= Brock Cole =

American children's author and illustrator

Brock Cole (born May 29, 1938) is an American children's author and illustrator. He is an author and illustrator of pictures books for children as well as a writer of novels and novellas for young adult readers. The subject matter of his juvenile fiction is perhaps more controversial than that of his peers, landing him on the ALA 100 Most Frequently Challenged Books 1990-2000. Though some of his books have been challenged for content, he has become well known for his style and form.

Born in Charlotte, Michigan Cole spent most of his childhood moving around the Midwest with his family, as his father was a dentist in the army during World War II. Cole attended Kenyon College where he earned a bachelor's degree in English in 1960 and then the University of Minnesota where he earned a PhD in Philosophy in 1972. Before becoming an author Cole was a philosophy professor at the University of Wisconsin in Madison.

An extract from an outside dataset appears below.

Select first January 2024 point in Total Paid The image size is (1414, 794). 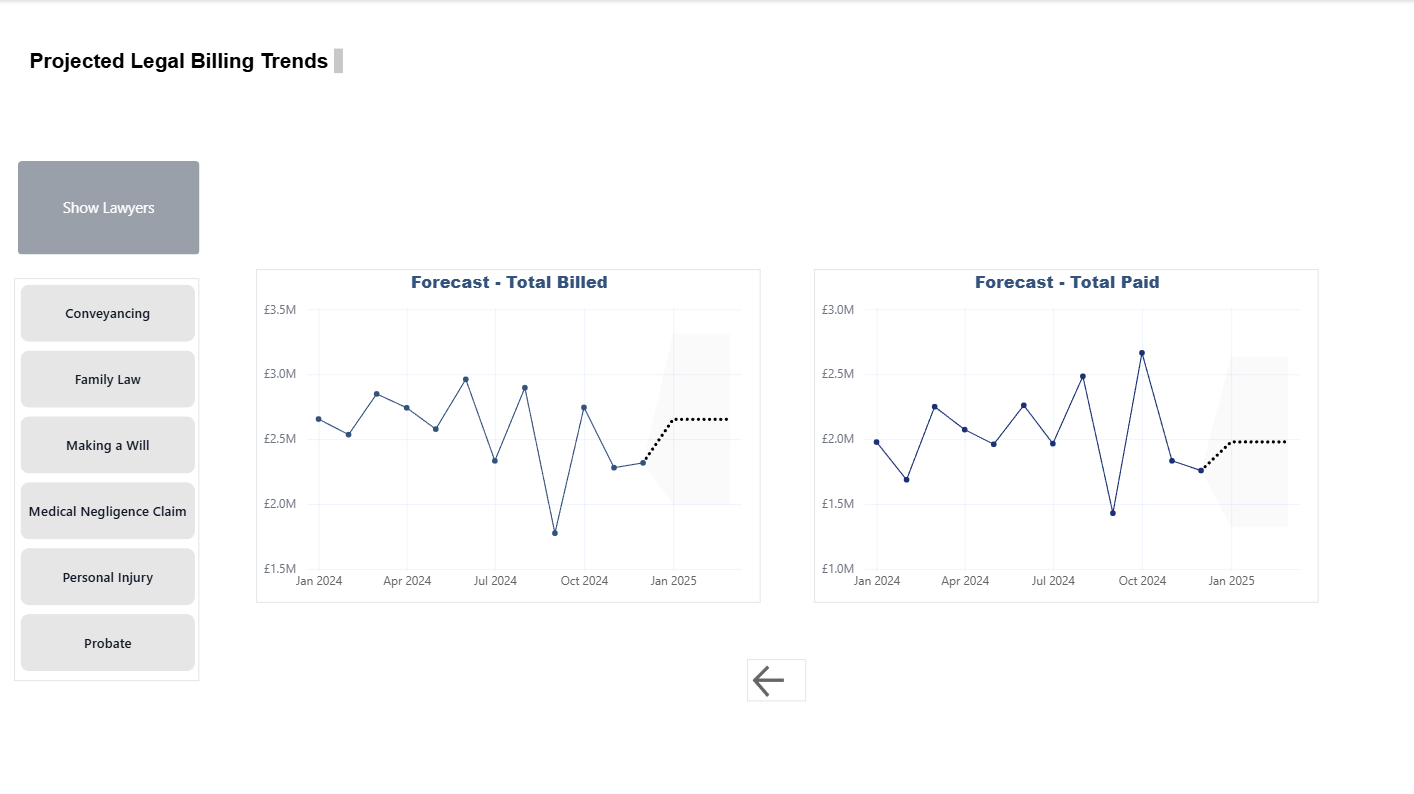[x=877, y=442]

Cole is married to the Classicist Susan Guettel Cole, who taught at the University of Illinois at Chicago from 1975-1992 and the University at Buffalo from 1992-2008. The Coles reside in Buffalo, New York and have two children and two grandchildren.

==Bibliography==

While he has written many children's books, among them Buttons, he is best known for his novels and novellas for young adults. The Goats (1987) is on the List of most commonly challenged books in the United States.

===Children's books===
- The King at the Door (1979)
- No More Baths (1980)
- Nothing but a Pig (1981)
- The Winter Wren (1984)
- The Giant's Toe (1986)
- Alpha and the Dirty Baby (1991)
- Buttons (2000)
- Larky Mavis (2001)
- Fair Monaco (2003)

===Young adult books===
- The Goats (1987)
- Celine (1989)
- The Facts Speak for Themselves (1997)
- Sündenböcke (1988)

===Illustrations===
- The Indian in the Cupboard
- Gaffer Sampson's Luck
- George Washington's Teeth
- Gully's Travels

Cole is said to be "a writer who knows and respects the audience for whom he is writing."

==Excerpts==

(From Buttons)
- "I shall dress in my finest clothes and walk up and down the Palace Bridge. Surely a rich man will fall in love with me and ask me to be his wife. But I will say, 'No! I can never be yours! Not unless you first give me all your buttons!'"
- "Many buttons were lost or destroyed in the process, but who could think of buttons at a time like this?"